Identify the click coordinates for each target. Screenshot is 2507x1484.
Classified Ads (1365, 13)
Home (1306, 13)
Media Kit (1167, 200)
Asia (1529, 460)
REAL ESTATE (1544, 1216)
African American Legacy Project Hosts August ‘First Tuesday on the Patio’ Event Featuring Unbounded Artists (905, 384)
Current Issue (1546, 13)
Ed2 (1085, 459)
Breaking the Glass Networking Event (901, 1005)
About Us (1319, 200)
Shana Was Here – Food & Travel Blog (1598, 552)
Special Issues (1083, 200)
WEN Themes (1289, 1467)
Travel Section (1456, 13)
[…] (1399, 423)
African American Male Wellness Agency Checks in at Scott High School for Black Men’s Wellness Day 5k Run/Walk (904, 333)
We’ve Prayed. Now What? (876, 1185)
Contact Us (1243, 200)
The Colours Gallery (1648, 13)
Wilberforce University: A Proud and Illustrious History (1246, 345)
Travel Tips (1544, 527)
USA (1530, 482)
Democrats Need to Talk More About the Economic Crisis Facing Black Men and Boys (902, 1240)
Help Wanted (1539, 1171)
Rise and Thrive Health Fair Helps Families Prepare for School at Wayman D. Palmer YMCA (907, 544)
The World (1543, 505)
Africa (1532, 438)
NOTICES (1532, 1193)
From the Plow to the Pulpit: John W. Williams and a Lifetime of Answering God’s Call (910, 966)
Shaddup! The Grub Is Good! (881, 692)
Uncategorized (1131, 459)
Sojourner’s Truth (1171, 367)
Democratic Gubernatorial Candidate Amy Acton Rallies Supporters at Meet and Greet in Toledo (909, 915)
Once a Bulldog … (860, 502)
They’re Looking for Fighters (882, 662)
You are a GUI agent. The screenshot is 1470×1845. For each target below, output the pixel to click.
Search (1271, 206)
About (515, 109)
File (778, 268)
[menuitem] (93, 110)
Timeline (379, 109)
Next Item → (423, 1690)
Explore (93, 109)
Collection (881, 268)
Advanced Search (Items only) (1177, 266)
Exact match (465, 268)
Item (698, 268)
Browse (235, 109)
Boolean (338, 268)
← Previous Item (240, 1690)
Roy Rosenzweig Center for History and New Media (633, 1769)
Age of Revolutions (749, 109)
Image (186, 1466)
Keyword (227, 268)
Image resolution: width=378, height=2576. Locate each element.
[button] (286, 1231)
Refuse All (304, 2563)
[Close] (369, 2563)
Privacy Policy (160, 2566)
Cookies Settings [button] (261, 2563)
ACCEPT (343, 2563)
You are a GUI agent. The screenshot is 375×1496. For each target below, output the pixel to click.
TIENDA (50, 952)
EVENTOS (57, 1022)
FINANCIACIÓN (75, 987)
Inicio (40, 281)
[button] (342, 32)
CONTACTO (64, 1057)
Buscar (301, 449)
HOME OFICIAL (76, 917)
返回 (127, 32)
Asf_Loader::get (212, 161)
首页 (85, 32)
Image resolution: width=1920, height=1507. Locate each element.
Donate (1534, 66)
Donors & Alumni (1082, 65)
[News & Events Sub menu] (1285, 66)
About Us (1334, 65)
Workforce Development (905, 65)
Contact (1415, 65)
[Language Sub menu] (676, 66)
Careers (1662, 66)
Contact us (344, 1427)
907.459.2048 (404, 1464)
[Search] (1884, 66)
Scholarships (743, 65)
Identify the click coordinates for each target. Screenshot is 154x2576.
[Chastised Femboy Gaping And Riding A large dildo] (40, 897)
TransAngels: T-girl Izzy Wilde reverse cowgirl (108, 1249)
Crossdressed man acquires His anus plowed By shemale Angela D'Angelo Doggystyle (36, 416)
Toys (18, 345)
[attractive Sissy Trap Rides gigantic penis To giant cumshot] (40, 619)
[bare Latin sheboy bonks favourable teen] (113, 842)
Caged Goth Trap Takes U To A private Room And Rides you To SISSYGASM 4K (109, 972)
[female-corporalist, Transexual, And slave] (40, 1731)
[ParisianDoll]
* * * * * * *
## Task instructions
Pull every line containing the word "resolution" out of the material and copy it.

## Reply
Image resolution: width=378, height=2576. Locate each element.
Image resolution: width=1920, height=1507. Locate each element.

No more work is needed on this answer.